EDIT So in the above example rows with ID 11 and 16 from CSV1 (Master List) should get exported.
Something to consider. The ID although unique has multiple instances in both the CSV files (as demonstrated in the sample data from the csv files above).
I have gone through a few threads on this website such as this one. What I am trying to achieve is the exact opposite of what is asked here but I cannot understand the solution on that thread.

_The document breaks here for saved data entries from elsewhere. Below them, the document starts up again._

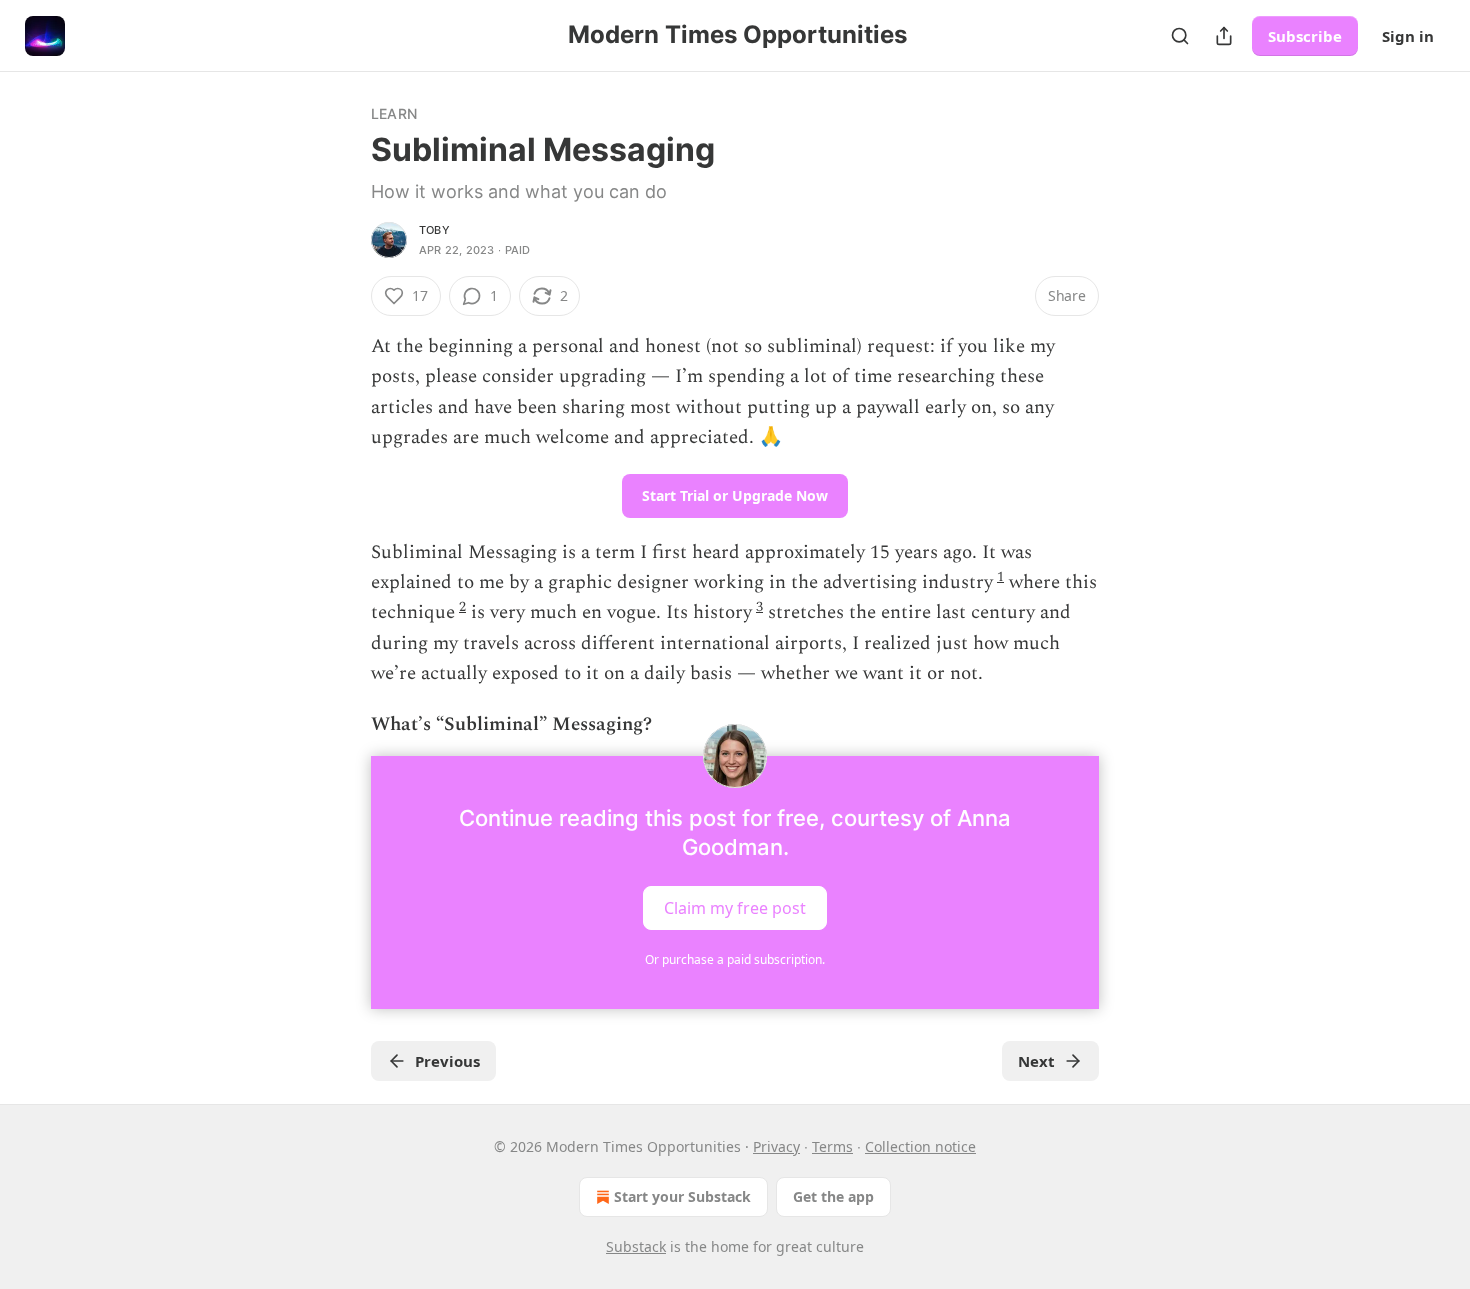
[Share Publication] (1224, 36)
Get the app (833, 1196)
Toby (434, 230)
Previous (447, 1061)
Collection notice (920, 1146)
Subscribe (1305, 36)
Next (1036, 1061)
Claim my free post (735, 908)
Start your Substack (682, 1196)
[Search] (1180, 36)
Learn (394, 113)
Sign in (1408, 36)
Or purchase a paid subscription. (735, 959)
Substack (636, 1246)
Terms (832, 1146)
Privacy (776, 1146)
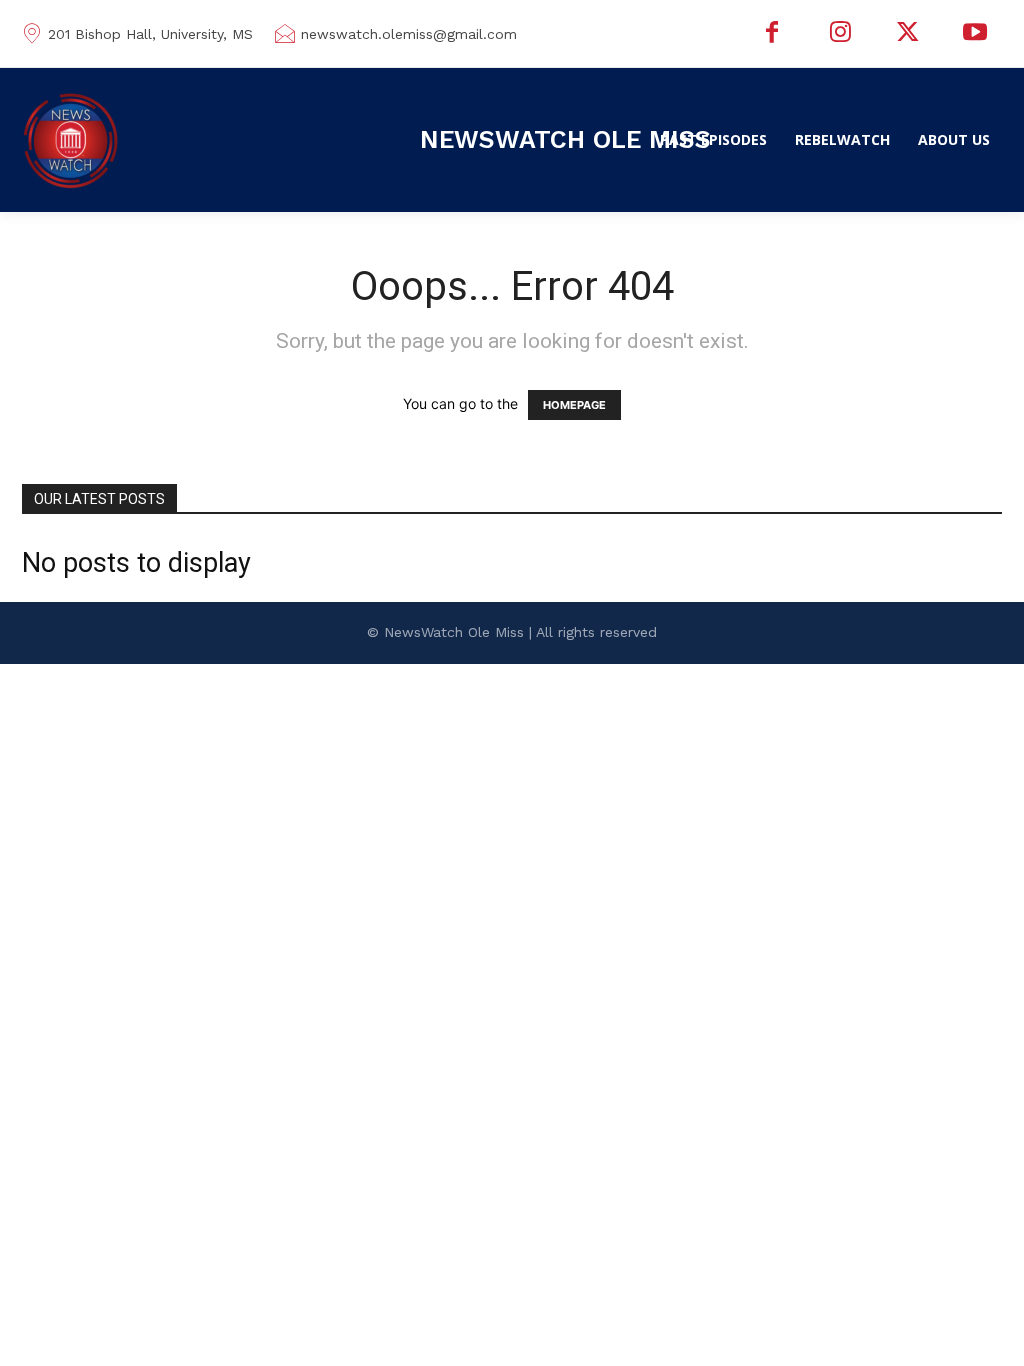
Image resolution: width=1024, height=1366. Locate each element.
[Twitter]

I have attempted to get some results but to no avail. I have attached the code that I am using below:
import csv
fOpen1=open('C:\Master.csv')
fOpen2=open('C:\Subset.csv')
fOutput1=open('C:\Untagged.csv', 'wb')
master=csv.reader(fOpen1)
subset=csv.reader(fOpen2)
untagged=csv.writer(fOutput1)
count=0
subsetCopy=list()
header1=master.next()
header2=subset.next()
untagged.writerow(header1)
for row2 in subset:
subsetCopy.append(row2)
for row1 in master:
for row2 in subsetCopy:
if row1[0] != row2[0]:
count=count+1
untagged.writerow(row1)
print count
When I run this I get very absurd results in the order of millions (count). The weird thing is I used this exact same code without != (used == instead) to achieve another goal and it worked like a charm. I thought changing the equality condition should give me the opposite result. Instead it ends up producing a huge csv file with nothiing useful. I also tried to use a dictionary but then realised it may not work because of duplication of records in both the files. It is important for me to get all the instances of a particular row in both the files.
Where am I going wrong? Any advice/suggestions are welcome.